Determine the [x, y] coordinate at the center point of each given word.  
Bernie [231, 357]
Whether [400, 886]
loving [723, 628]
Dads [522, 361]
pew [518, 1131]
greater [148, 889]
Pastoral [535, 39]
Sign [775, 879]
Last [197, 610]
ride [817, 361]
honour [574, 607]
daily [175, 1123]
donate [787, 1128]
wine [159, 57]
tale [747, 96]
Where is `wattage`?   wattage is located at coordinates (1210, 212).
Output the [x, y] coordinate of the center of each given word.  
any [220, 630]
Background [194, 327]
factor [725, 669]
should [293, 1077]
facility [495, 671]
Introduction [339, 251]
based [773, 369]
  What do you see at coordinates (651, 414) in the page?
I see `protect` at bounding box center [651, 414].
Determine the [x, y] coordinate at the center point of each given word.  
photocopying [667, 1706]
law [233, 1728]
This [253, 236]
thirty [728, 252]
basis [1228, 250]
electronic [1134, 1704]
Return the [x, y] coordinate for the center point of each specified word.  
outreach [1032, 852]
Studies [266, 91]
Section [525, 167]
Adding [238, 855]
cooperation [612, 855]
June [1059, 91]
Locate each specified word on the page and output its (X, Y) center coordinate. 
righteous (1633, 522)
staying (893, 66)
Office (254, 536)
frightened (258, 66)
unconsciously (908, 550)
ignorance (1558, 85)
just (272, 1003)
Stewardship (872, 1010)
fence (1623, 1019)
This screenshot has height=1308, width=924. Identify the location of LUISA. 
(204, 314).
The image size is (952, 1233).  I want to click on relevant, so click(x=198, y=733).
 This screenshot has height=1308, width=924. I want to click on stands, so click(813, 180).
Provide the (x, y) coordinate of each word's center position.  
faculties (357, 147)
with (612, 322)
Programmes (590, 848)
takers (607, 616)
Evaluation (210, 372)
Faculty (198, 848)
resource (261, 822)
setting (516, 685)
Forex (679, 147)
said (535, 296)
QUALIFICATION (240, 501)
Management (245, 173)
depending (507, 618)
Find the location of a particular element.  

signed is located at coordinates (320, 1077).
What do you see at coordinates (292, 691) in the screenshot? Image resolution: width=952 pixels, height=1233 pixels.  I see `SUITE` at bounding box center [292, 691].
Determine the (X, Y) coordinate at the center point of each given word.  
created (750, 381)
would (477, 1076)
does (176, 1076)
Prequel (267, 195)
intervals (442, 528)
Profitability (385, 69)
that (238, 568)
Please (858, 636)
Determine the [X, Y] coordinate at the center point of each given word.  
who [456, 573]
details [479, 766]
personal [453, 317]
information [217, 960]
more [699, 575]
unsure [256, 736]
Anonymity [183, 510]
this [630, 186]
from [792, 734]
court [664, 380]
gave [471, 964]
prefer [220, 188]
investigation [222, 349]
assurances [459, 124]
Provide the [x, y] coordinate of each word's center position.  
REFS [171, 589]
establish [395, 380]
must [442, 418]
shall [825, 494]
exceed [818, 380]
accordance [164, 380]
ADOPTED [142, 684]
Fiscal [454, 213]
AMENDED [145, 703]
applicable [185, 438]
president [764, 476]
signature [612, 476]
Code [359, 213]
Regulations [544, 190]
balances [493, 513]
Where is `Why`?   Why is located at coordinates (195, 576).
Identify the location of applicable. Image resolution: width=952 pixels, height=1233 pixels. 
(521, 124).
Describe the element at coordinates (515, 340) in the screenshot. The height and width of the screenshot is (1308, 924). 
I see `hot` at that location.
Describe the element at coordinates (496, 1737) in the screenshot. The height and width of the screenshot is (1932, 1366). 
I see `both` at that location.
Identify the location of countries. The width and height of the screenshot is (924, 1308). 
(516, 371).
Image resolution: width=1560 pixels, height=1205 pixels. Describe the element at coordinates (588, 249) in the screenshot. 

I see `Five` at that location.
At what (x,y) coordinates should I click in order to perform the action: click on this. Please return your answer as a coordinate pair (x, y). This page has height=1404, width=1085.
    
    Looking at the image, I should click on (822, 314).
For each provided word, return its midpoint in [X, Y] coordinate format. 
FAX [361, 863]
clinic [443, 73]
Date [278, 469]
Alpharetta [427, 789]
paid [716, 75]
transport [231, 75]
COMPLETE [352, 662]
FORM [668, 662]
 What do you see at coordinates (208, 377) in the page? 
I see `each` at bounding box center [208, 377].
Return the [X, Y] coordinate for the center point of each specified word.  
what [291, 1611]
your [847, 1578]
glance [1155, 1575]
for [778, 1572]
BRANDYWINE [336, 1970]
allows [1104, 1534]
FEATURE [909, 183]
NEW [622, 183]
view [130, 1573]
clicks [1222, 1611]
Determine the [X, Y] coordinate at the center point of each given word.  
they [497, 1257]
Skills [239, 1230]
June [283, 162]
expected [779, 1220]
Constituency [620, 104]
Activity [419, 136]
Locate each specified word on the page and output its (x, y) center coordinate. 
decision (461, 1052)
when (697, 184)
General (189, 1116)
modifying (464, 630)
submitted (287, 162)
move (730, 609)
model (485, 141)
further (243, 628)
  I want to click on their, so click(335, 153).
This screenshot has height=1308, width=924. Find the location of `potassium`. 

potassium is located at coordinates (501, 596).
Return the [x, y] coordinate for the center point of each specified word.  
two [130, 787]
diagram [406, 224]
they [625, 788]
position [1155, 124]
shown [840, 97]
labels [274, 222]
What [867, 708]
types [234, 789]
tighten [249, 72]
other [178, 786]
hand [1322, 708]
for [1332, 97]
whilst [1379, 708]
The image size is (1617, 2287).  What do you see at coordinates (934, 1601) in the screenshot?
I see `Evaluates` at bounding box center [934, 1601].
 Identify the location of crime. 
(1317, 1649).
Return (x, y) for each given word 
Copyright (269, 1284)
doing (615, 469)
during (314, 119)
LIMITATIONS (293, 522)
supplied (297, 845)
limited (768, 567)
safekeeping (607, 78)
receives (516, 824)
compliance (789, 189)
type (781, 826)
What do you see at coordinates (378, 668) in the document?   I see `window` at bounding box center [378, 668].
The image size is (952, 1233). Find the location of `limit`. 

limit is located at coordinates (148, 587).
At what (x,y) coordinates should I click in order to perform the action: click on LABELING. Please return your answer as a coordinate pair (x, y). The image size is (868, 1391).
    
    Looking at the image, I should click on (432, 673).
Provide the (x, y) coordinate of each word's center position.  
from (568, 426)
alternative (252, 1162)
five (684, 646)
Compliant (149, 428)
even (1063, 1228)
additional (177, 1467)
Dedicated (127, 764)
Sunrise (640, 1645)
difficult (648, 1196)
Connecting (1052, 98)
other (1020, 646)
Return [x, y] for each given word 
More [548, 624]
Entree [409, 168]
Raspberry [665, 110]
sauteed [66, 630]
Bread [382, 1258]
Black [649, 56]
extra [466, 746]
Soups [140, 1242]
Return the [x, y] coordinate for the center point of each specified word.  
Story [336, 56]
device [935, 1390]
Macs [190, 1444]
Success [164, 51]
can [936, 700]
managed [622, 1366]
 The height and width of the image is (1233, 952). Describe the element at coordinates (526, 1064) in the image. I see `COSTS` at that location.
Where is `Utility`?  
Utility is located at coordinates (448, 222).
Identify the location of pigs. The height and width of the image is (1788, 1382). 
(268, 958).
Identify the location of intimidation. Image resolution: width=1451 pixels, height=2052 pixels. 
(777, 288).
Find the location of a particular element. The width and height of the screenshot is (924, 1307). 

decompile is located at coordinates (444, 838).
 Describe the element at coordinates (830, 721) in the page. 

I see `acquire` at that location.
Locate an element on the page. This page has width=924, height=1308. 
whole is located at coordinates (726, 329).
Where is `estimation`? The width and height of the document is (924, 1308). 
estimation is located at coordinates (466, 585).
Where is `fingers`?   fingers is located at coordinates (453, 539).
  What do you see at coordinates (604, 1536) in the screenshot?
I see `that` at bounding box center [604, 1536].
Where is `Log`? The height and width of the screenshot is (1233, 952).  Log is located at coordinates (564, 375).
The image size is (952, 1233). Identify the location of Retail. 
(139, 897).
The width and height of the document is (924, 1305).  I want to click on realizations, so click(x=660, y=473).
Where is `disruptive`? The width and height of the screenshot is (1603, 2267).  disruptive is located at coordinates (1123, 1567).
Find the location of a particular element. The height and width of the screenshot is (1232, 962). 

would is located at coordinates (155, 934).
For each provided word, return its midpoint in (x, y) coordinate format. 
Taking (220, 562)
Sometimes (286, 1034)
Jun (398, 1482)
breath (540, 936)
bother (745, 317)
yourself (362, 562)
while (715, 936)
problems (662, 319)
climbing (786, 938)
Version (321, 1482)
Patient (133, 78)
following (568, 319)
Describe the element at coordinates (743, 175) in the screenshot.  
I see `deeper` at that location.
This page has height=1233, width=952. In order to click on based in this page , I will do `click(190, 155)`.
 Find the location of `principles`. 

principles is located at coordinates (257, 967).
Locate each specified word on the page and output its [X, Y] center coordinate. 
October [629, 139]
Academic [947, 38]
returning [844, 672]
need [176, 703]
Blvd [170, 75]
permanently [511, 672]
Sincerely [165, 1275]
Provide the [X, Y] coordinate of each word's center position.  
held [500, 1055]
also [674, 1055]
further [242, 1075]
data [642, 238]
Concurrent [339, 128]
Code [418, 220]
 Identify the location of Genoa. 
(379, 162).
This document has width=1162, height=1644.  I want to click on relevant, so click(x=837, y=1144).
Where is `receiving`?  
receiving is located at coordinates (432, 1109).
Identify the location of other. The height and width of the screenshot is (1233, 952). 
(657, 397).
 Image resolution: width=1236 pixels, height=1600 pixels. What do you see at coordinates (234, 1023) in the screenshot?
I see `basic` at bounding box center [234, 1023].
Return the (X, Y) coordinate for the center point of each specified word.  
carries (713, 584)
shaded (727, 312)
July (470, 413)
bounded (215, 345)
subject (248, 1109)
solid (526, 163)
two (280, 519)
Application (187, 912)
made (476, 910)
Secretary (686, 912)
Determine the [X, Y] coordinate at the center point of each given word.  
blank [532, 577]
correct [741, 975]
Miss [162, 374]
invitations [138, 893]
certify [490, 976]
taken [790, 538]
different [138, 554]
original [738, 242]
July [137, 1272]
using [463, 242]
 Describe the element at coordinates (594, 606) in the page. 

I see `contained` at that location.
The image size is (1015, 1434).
———
Réécrivez s'il vous plaît uniquement les lignes allant de celle qui contient "Constituency [620, 104]" jusqu'à celle qui contient "potassium is located" incluse, en y remplaçant "screenshot" par "image" et en laissant tout le reste tel quel.

Résultat obtenu =
Constituency [620, 104]
Activity [419, 136]
Locate each specified word on the page and output its (x, y) center coordinate. 
decision (461, 1052)
when (697, 184)
General (189, 1116)
modifying (464, 630)
submitted (287, 162)
move (730, 609)
model (485, 141)
further (243, 628)
  I want to click on their, so click(335, 153).
This image has height=1308, width=924. Find the location of `potassium`. 

potassium is located at coordinates (501, 596).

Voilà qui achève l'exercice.